Le tomó cinco años encontrar
la cura para la extraña enfermedad que atacó a su cónyuge. Una rara bacteria la
estaba devorando por dentro. “Debí esperar una semana más” sería el mantra que repetiría
hasta el día de su muerte. Al observar a los chimpancés con los cuales había
experimentado, estos parecían haber vencido la bacteria, se convenció para
probar la vacuna en su esposa. No podía soportar el verla tendía en la cama
sobre su sangre, heces, orina y fluidos. Estaba tan delgada que se podían
contar las costillas a través de su piel. Sus ojos eran dos cuencas vacías que
parecían decir mátame. Su cabello había caído casi en su totalidad, su piel era
transparente. Ella empezó a recuperarse al tercer día, su mirada empezó a tener
un pequeño brillo de esperanza.
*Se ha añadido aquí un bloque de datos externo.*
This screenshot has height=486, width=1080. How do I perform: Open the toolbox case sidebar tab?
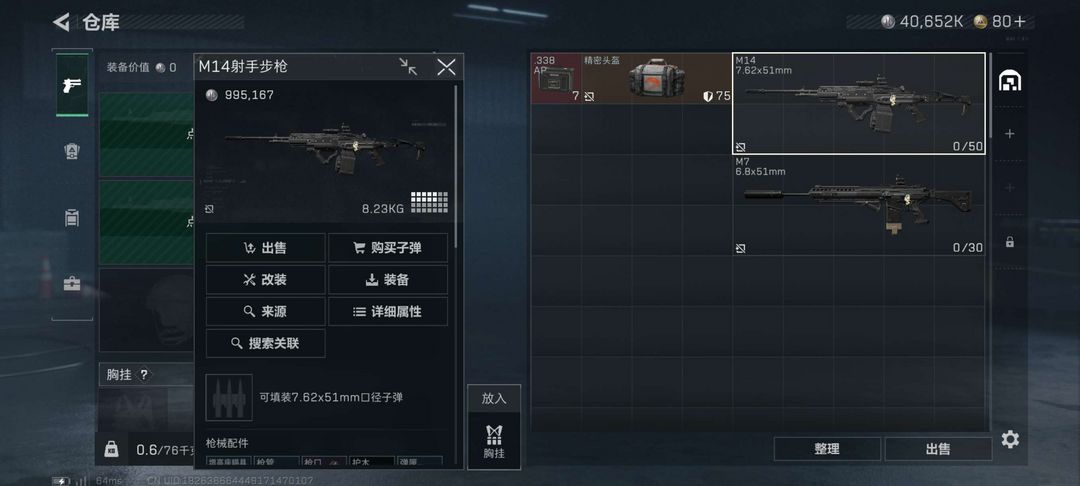click(72, 284)
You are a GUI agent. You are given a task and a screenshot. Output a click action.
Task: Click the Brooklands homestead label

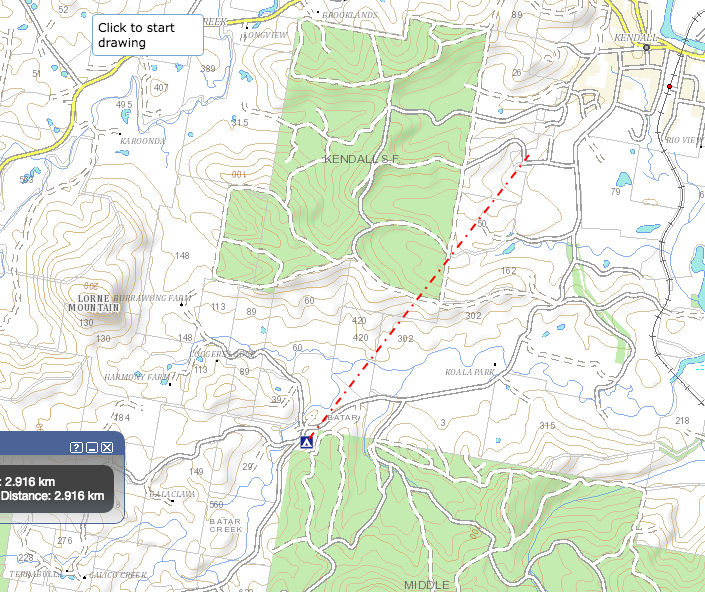350,15
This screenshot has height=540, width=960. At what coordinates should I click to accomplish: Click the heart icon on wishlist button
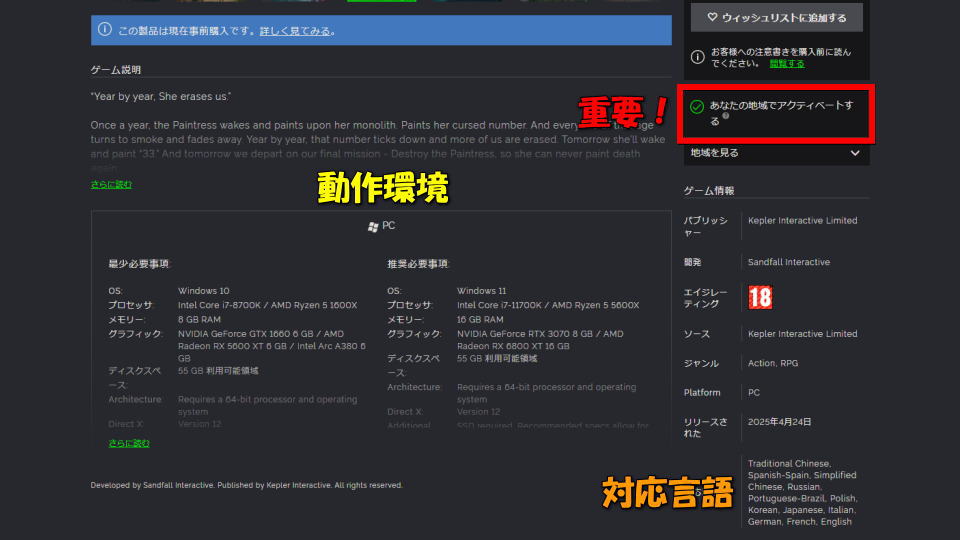712,17
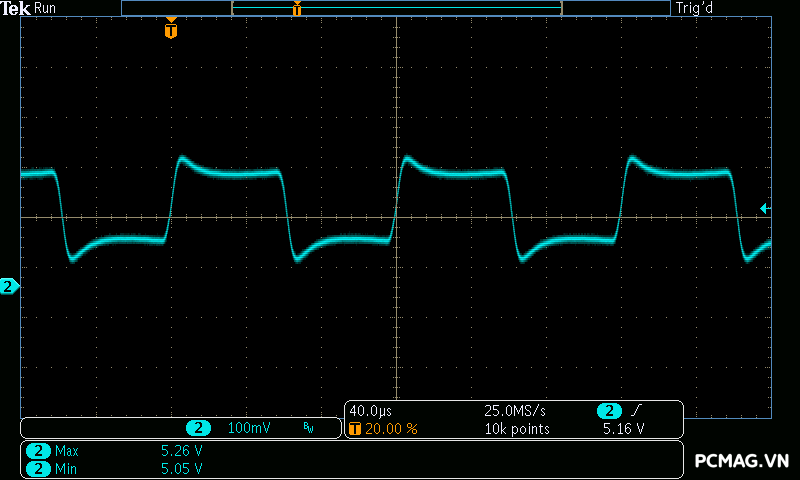800x480 pixels.
Task: Click the Tek logo
Action: [x=17, y=8]
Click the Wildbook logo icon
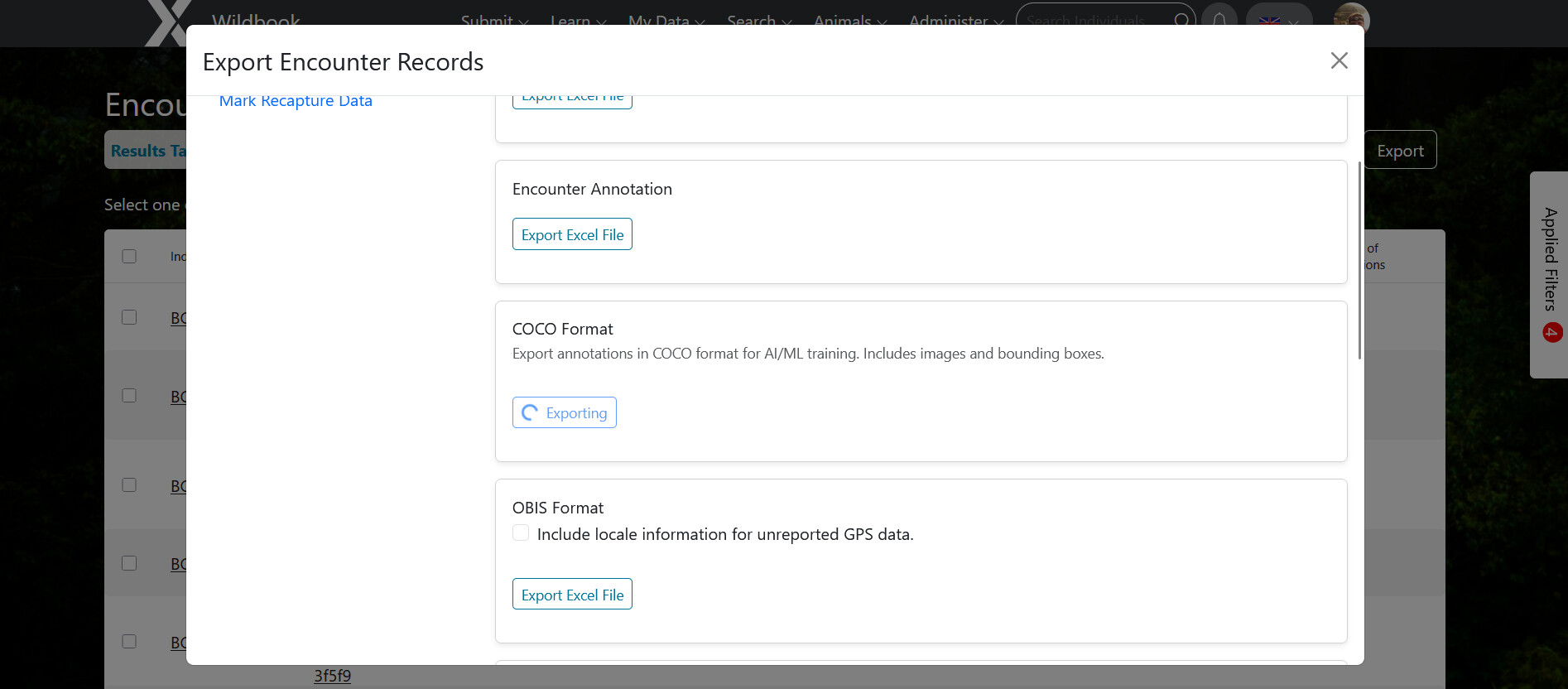The width and height of the screenshot is (1568, 689). click(x=167, y=22)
A la semana pudo sentarse y no tuvo que usar
pañal. Así que él fue al laboratorio para celebrar su descubrimiento y lo que
encontró fue uno de los primates comiéndose el estómago del otro. Con sangre
fría envenenó el aire de área de pruebas y esperó a que murieran los
chimpancés. El experimento había fallado. En ese instante lo entendió y lloró
con amargura. Tomó el revólver que guardaba en el cajón de su escritorio y
regresó a la casa. Ella tardó tres semanas para empezar a cambiar y él los
aprovechó para robarle un poco más de felicidad a la vida, aunque en el fondo
sabía cuál sería el final de su historia. Lo supo cuando la piel de ella empezó
a caerse a pedazos y a oler a carne muerta. Se olvidó de las palabras para dar
paso a unos guturales quejidos, sus movimientos se hicieron salvajes y violentos.
Tuvo que atarla.
Ahora se ha soltado de
sus ataduras, se acerca con lentitud, un hilillo de saliva y sangre nauseabunda
escapa entre sus labios. Él está herido, ella lo ha mordido. De nuevo ha errado
los disparos. No quiere hacerle daño. No importa en que se ha convertido es la
mujer que juró amar hasta el día de su muerte. El revolver escapa de sus manos
y cae. Trata de alejarse, se arrastra, la pérdida de sangre lo hace lento y
ella se abalanza sobre él. El segundo mordisco
es en el cuello. Muere al instante, no se da cuenta de que ella se alimenta de
su corazón y viseras, antes de salir de la casa, para encontrarse con la niña
de doce años de la casa de al lado. La criatura muere de un infarto cuando la
mujer la ataca. Ella sigue caminando en busca de una nueva víctima. La pequeña se levanta con sus
tripas escapando de su vientre, su mirada ha desaparecido y también comienza su
ruta de muerte… El resto de la historia ya es conocida.